§ What to do
In the records below, the line with "Screenshot is 1024x2312." opens the range and the line with "Confidentialité (567, 2124)" closes it; print that range exactly and nothing else.

§ Dataset content
•••
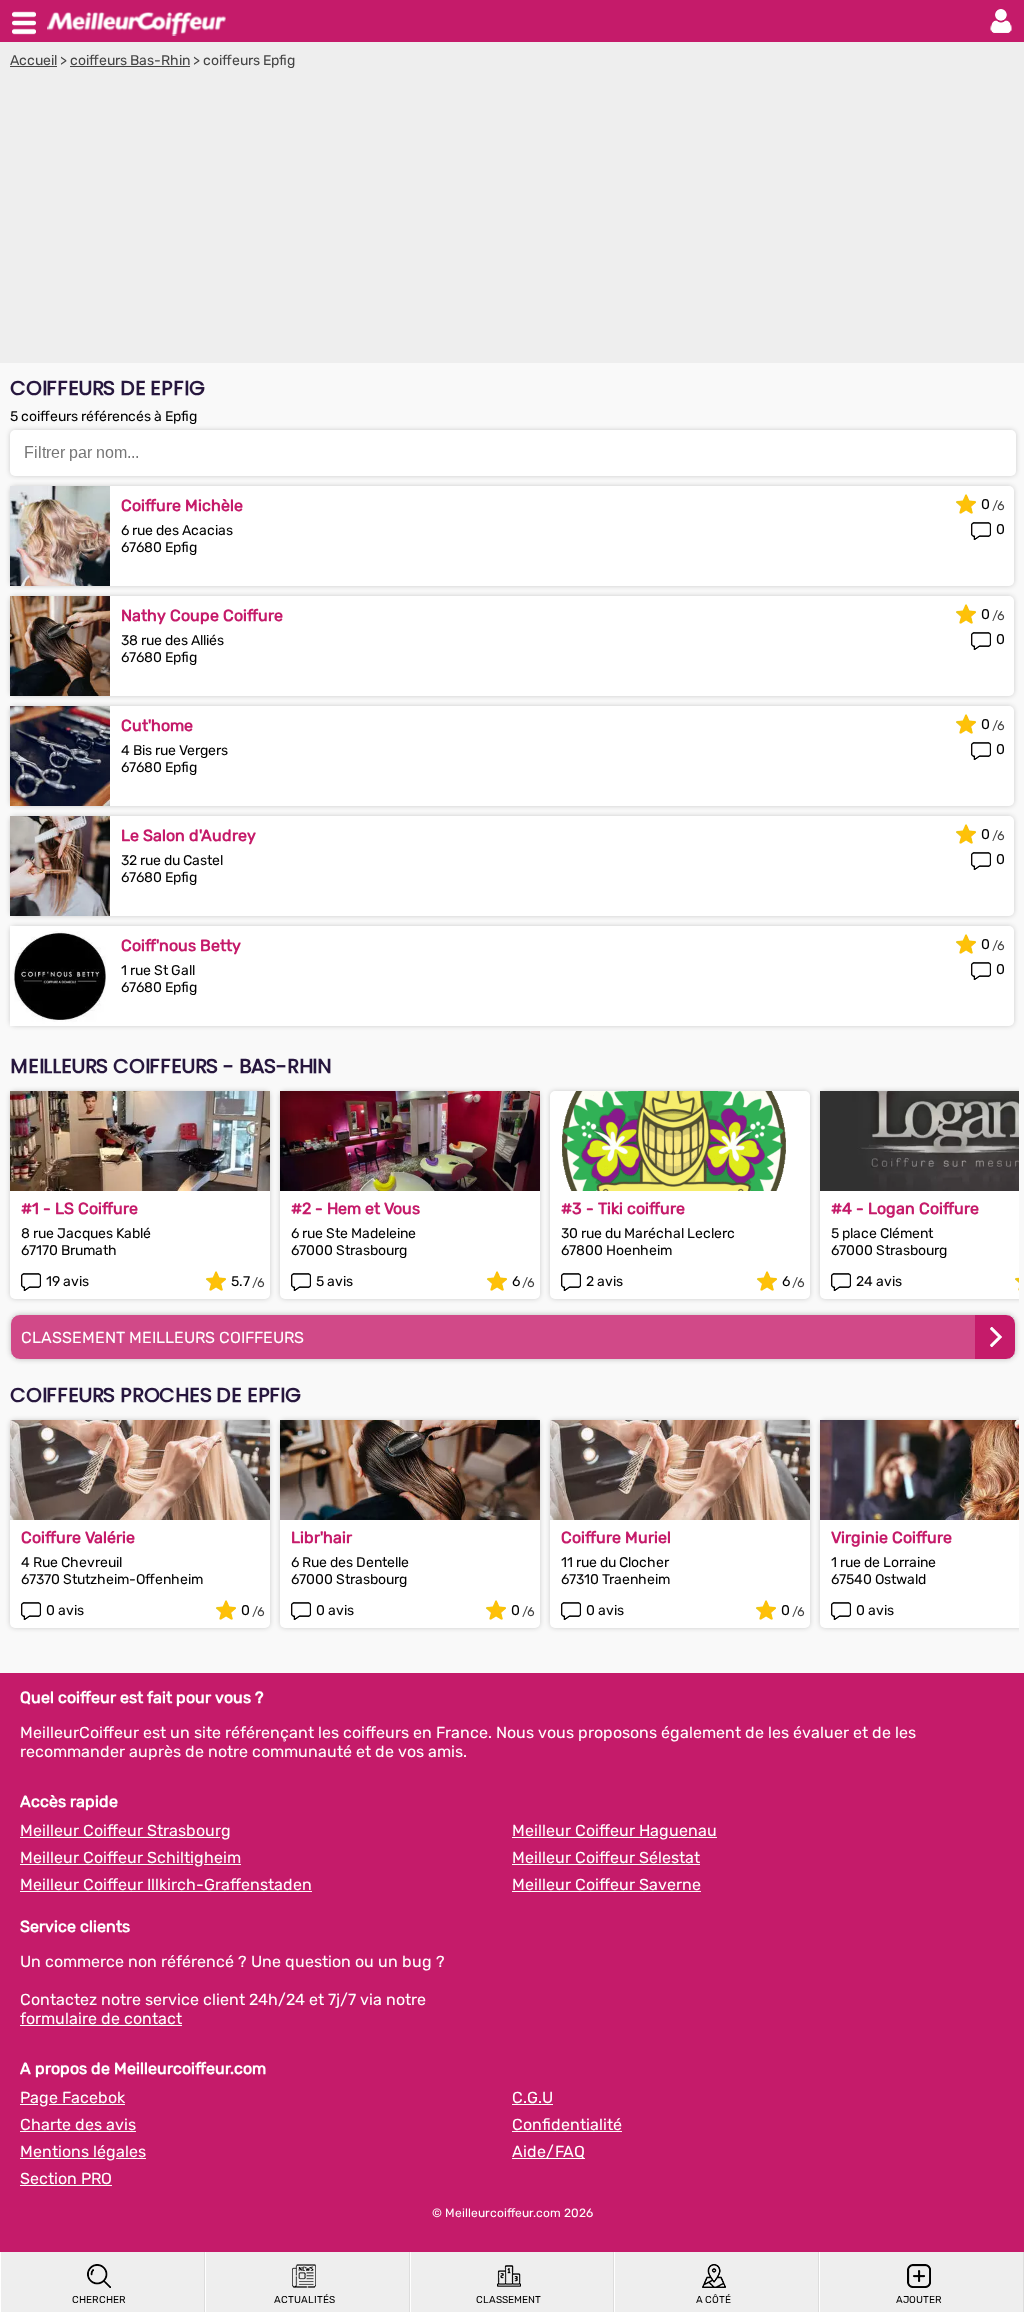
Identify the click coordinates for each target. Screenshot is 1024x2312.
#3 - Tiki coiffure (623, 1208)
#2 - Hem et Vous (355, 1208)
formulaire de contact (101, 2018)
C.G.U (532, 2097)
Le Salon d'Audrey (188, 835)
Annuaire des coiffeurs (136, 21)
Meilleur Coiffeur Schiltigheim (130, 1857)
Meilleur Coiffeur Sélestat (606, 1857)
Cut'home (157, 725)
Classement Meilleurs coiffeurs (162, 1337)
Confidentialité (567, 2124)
•••
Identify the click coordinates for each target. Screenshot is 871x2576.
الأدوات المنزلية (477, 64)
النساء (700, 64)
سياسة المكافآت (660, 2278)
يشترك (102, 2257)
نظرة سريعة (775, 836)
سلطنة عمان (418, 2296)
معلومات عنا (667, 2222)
•••
§ Your response
Identify the click coordinates for each target. Screenshot is 1024x2312.
#3 - Tiki coiffure (623, 1208)
#2 - Hem et Vous (355, 1208)
formulaire de contact (101, 2018)
C.G.U (532, 2097)
Le Salon d'Audrey (188, 835)
Annuaire des coiffeurs (136, 21)
Meilleur Coiffeur Schiltigheim (130, 1857)
Meilleur Coiffeur Sélestat (606, 1857)
Cut'home (157, 725)
Classement Meilleurs coiffeurs (162, 1337)
Confidentialité (567, 2124)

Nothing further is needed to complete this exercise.